## Page text
Pick a recent criticism you’ve received. Write a rant. Really go for it. No one ever needs to see this, so there’s no need for censorship or careful language. Let it out. Rip the page with your pen. Bleed your pain dry.
Next, be your own kind mentor, receiving the rant. Write a gentle letter back to your ranting self, offering support and encouragement.
Then, if you’ve received a recent critique that left you feeling raw, after getting some necessary distance, try to look at it objectively. Identify whether the critique is asking for something you just can’t deliver or whether it simply touches upon a feeling inside you, such as disappointment because you thought you were finished. Read the critique as if it were written to someone else. Can you find a point or a place of agreement? See if you can’t take just one small piece of the feedback and run with it.
Psychiatry and physiology have been coming to the same conclusions in recent research: that mild, moderate activity can improve people’s moods. Even in extreme cases of clinical depression, the simple act of taking a walk on a daily basis can allow some patients to experience full or partial remission of symptoms. While receiving criticism may not count as a clinical pathology, the effect it has on you may share some similarities. So when you feel the bitter sting of criticism, make sure you get up and do something physical.
I highly recommend walking in a natural setting, if possible. If not, the very act of ambulating is still helpful. Gardening, dipping your toes in a nearby pond, or, if you’re experiencing arctic weather, slapping on the snow gear to feel the cold wind on your skin, can all help.
by Therese Walsh, author of The Moon Sisters and The Last Will of Moira Leahy
Show me a writer who hasn’t received heaps of rejection and criticism, and I’ll show you an unsuccessful writer.
Critique is what illuminates our weaknesses and allows us to shore them up so that we can present our art again—stronger this time. And again, we may be criticized, and again, we are given through that criticism a chance to create exceptional art.

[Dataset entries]
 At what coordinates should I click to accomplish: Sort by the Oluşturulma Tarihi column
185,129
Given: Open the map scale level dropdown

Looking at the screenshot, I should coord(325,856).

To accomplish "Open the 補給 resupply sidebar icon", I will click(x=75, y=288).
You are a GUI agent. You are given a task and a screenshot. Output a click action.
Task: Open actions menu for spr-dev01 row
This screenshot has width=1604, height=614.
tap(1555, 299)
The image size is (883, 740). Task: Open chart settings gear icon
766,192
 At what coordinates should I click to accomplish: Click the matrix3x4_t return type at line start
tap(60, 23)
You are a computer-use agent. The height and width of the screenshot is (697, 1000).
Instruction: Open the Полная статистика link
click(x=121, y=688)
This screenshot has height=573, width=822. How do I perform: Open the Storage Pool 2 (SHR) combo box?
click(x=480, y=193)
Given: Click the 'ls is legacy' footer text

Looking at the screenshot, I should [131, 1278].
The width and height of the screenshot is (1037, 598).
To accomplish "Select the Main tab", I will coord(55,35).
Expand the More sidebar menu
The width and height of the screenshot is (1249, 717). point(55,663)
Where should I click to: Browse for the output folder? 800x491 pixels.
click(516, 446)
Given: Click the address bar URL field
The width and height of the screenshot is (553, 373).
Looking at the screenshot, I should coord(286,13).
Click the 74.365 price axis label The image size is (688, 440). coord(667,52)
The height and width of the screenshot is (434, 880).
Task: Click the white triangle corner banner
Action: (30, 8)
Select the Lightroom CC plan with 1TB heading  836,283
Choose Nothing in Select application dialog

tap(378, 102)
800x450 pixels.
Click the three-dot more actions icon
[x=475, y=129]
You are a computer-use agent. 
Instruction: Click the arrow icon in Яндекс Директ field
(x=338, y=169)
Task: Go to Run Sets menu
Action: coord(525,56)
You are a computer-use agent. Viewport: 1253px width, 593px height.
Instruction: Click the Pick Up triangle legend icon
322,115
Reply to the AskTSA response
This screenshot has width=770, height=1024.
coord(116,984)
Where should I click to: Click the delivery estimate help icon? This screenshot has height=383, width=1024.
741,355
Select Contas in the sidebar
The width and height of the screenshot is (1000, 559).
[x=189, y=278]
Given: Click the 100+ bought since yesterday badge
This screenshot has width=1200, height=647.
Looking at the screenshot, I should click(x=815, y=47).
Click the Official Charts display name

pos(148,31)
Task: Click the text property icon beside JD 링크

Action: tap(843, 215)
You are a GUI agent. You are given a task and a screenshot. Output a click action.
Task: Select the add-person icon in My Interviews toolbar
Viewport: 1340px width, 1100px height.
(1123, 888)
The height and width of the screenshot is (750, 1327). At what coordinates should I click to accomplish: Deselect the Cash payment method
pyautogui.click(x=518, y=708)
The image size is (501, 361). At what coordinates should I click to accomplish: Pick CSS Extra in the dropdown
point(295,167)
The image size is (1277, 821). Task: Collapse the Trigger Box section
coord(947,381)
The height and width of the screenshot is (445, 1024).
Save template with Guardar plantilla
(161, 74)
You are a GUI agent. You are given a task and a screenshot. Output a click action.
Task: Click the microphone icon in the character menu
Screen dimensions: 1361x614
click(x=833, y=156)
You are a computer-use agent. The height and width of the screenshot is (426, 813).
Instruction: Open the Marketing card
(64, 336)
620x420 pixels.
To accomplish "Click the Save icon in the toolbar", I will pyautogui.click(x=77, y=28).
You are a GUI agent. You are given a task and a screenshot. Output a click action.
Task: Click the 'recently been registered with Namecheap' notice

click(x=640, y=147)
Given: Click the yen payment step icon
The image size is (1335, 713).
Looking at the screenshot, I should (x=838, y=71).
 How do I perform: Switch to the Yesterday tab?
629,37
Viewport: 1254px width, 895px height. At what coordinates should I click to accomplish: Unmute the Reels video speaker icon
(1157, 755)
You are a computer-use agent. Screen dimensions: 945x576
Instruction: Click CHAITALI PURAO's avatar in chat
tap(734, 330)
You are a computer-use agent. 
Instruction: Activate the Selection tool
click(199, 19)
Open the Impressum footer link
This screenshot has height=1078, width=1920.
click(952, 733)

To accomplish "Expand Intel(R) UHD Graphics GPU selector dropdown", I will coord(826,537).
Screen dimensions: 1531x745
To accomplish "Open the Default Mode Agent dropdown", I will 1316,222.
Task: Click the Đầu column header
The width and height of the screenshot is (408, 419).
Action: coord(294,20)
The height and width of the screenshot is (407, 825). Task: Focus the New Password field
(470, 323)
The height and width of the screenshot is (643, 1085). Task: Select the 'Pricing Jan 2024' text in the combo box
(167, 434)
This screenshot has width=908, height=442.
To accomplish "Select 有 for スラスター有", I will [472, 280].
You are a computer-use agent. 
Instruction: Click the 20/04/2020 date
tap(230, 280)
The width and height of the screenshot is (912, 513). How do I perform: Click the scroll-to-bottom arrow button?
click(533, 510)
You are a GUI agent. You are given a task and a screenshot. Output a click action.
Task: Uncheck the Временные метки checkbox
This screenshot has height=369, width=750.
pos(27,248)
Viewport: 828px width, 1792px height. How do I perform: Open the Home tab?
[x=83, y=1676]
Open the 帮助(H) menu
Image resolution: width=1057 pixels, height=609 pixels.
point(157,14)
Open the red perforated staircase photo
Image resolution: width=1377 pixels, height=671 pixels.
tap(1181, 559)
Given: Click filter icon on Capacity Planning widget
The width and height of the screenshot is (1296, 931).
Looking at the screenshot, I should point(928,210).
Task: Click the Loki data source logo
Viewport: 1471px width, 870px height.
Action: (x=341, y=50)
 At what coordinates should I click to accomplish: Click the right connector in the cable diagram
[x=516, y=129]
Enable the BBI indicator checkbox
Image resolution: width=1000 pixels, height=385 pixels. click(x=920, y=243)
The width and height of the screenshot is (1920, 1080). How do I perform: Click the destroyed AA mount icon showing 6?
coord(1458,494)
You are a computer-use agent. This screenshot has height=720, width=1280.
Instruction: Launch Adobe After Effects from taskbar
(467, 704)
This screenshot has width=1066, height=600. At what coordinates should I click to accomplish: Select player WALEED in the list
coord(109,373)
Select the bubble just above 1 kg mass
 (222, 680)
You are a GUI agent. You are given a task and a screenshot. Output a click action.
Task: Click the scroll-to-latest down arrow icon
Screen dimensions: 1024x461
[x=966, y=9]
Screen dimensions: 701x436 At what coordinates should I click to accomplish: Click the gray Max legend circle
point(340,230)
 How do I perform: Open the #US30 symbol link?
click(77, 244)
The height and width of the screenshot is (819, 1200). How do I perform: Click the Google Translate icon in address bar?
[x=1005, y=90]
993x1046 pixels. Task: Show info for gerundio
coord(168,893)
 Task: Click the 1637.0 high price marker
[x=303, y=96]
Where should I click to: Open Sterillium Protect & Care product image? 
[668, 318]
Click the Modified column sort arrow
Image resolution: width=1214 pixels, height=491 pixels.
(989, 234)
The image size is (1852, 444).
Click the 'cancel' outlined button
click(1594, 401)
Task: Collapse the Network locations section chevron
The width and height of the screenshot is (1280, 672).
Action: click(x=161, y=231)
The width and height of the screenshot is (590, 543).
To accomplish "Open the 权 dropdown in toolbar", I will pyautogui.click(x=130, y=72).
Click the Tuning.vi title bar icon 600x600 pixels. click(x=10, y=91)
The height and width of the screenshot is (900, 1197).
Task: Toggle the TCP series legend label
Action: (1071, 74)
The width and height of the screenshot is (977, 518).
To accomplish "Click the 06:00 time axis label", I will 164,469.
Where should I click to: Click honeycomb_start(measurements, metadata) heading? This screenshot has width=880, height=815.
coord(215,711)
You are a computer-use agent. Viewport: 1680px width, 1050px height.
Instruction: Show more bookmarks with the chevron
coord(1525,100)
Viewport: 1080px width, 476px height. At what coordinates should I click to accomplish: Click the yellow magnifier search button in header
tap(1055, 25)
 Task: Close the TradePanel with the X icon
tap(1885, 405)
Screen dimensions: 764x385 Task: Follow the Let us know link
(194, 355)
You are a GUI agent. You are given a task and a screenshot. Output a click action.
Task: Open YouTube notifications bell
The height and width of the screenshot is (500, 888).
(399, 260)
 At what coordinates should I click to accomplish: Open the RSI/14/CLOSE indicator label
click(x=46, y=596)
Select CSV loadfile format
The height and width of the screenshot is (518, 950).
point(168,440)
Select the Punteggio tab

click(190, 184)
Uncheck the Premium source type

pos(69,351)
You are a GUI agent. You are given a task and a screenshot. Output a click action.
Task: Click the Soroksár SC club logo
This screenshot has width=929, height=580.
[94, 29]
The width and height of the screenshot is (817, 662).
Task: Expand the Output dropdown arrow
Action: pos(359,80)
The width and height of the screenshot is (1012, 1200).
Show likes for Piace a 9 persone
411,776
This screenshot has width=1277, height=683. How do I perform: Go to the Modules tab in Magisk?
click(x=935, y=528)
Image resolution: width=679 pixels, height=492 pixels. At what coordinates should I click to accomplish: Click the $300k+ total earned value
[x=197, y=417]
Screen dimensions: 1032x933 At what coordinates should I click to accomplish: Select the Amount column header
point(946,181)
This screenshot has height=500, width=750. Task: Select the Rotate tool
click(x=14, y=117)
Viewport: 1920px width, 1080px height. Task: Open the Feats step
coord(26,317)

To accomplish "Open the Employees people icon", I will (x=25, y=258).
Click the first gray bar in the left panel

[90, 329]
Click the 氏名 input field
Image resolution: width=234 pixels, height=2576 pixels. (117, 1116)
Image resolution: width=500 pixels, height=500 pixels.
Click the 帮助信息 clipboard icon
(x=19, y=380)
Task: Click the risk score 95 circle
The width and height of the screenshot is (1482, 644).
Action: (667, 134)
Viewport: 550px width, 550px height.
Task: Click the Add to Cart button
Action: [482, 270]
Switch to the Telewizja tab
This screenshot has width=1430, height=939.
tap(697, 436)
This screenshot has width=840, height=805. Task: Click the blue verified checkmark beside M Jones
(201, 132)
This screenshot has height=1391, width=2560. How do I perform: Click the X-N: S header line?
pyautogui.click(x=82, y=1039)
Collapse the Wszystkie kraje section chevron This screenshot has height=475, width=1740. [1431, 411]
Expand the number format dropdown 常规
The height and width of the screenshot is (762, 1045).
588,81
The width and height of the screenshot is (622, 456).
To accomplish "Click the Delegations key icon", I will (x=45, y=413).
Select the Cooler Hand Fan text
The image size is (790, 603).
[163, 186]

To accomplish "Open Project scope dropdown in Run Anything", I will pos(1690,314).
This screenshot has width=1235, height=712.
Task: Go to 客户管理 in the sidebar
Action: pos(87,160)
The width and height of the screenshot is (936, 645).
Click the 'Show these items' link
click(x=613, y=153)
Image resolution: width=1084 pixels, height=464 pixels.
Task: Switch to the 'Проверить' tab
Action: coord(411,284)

## Work to be completed
Continue the text on coping with criticism as a writer, starting right after its final sentence.

## Exercise response
It isn’t easy to be vulnerable to critique—to put our work out there with hope that it will be digested the way we meant it to be, accepted without question for what it is, or labeled as “perfect.” I remember my first experiences with critique and the disillusionment I felt when I realized I hadn’t conveyed what I’d meant to convey or that a character wasn’t seen as three-dimensional. But after a while, something I now call “gut sense” kicked in and told me when those criticisms were right, and how, if I made revisions based on those things, I’d end up with a work that was still my own but that better conveyed the message I’d intended.
That said, not all critique should lead a writer to make changes to his or her art. You will reach a point when a critique feels wrong, when your gut sense tells you, “Nope, not this time.” My debut novel, The Last Will of Moira Leahy, was affected by a village of critique partners and other outside influences, including agents who ultimately rejected the work while imparting some golden nugget of advice. But after five years of work and revising my manuscript more times than I can count, I was given some advice by a rejecting agent that felt … wrong. In a turn that surprised me more than anyone, I rejected the rejecting advice and submitted again to a different agent who then took on my novel and sold it to Random House in a two-book deal.
Gut sense. It’s important.
When you feel discouraged by rejection, take some time—an hour, a day, a week—to consider why.
Embrace rejection. Every time you receive critique, accept it as a gift. What you do with that gift is up to you. Use it. Or don’t. Listen to your gut sense. Perfect it. That’s important, because one day your gut sense will chime in to say, “You’re done, Champ. Get your book out there. It’s ready.”